Required work:
A) Summarize the passage on the Alsószentmihály inscription in two sentences.
B) Output the passage on the Alsószentmihály inscription word for word, from "Based on the quotations" up to and including "archaeologist Gábor Vékony.".
C) Write the next part of the passage on the Alsószentmihály inscription, continuing from the point where it stops.

The stone was an ancient Roman building stone—proved by the leaf-symbol, a frequently applied ornamental element of ancient Roman inscriptions—reused in the 10th century. Alsószentmihály located on the territory of the late Province Dacia existed up to the middle of the 3rd century. Dénes showed that the Kabars (Khazar rebels who joined the Hungarians in the 9th century) probably settled in this region (that time Transylvania). In some parts of Hungary, there are data of the Kabars even from the 13th century.

==Script used for the Alsószentmihály inscription==
Some quotations from historian Gábor Vékony about the identification of the script in this inscription:

- "Since the Alsószentmihály inscription was not found in the geographical area of the Old Hungarian script, and in the first line, only vowels could be read based on the Khazarian script, we can state surely that the possible transcription of the inscription is surely out of the Khazarian script".
- "To summarize, we can state that the Alsószentmihály inscription is the relic of the Kabars settled into Transylvania, which is naturally written in Khazar with Khazarian script."
- "Similar symbols occur in other Khazarian runic inscriptions as well."
- "In Transylvania, the inscription of the reused stone built into the wall of the church of Alsószentmihály is unambiguously written with Khazarian runic alphabet."

Based on the quotations above, it can be stated that Vékony identified the script of the Alsószentmihály relic as a Khazarian script. According to Vékony, another relic, the Homokmégy-Halom inscription contains Khazarian text as well.

== The meaning of the inscription ==

The Alsószentmihály inscription was deciphered by archaeologist Gábor Vékony.

(Items from a dataset)
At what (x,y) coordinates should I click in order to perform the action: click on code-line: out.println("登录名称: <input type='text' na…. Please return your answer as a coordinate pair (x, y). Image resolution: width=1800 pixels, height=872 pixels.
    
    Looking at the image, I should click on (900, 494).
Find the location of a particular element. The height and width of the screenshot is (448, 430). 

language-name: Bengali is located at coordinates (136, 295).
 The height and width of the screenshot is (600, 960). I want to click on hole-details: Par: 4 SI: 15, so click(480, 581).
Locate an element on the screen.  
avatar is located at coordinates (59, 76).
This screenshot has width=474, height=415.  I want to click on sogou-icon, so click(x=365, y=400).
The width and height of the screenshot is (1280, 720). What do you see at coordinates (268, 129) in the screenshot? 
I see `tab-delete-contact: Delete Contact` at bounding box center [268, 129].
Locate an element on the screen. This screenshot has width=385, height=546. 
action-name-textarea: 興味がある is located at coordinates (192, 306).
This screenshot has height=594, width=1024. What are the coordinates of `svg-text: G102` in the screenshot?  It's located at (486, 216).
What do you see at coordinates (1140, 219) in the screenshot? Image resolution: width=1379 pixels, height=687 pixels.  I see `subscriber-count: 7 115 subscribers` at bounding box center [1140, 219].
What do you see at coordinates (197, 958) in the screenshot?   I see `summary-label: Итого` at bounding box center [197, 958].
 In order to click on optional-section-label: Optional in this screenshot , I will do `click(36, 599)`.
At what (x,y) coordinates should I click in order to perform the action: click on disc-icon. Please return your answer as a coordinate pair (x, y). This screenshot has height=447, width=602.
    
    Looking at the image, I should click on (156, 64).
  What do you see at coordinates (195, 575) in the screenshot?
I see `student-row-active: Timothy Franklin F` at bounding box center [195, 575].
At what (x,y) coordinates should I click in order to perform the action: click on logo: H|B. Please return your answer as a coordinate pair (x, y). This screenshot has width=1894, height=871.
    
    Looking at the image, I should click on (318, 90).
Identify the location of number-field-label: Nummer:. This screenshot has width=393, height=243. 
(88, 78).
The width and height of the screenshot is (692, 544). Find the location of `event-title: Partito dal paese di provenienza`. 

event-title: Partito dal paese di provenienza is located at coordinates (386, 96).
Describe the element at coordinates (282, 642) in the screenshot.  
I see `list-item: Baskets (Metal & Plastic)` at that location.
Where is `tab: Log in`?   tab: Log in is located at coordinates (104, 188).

Results in order:
A) The Alsószentmihály inscription is on an ancient Roman building stone that was reused in the 10th century and built into the wall of a church, in a region where the Kabars, Khazar rebels who joined the Hungarians in the 9th century, probably settled. Historian Gábor Vékony, who deciphered the inscription, identified its script as Khazarian runic and held that the Homokmégy-Halom inscription also contains Khazarian text.

B)
Based on the quotations above, it can be stated that Vékony identified the script of the Alsószentmihály relic as a Khazarian script. According to Vékony, another relic, the Homokmégy-Halom inscription contains Khazarian text as well.

== The meaning of the inscription ==

The Alsószentmihály inscription was deciphered by archaeologist Gábor Vékony.

C)
The transcription of Vékony (it uses IPA symbols):

|  | First Row | Second Row |
|---|---|---|
| Inscription | Alsoszentmihaly Khazarian Rovas inscription row 1 | Alsoszentmihaly Khazarian Rovas inscription row 2 |
| Transcription (using IPA) | ^{ɛ}bi ^{a}tl^{ï}ɣ | jyedi • kyr qer^{e}j^{i} |
| Translation from Old Turkic^{[page needed]} | His mansion is famous. | Jüedi Kür Karaite. or Jüedi Kür (the) Karaite. |

According to Vékony, the inscription was made by a Kabar leader, whose religion was Karaite. The first symbol of the first row is a ligature, its transcription: ^{a}tl^{ï}ɣ. The first symbol (from left) in the second row is a Khazarian word separator.

In the inscription, the third symbol of the first row (from left), and the symbols in the second and last place can be considered as descendants of the Old Turkic script. Nevertheless, their relation needs more evidence.

==Critics, alternative theories==
There are several critics of Vékony's theories and translations, most notably the Hungarian linguist and historian, András Róna-Tas. The debates were summarized by István Riba in 1999 and 2000.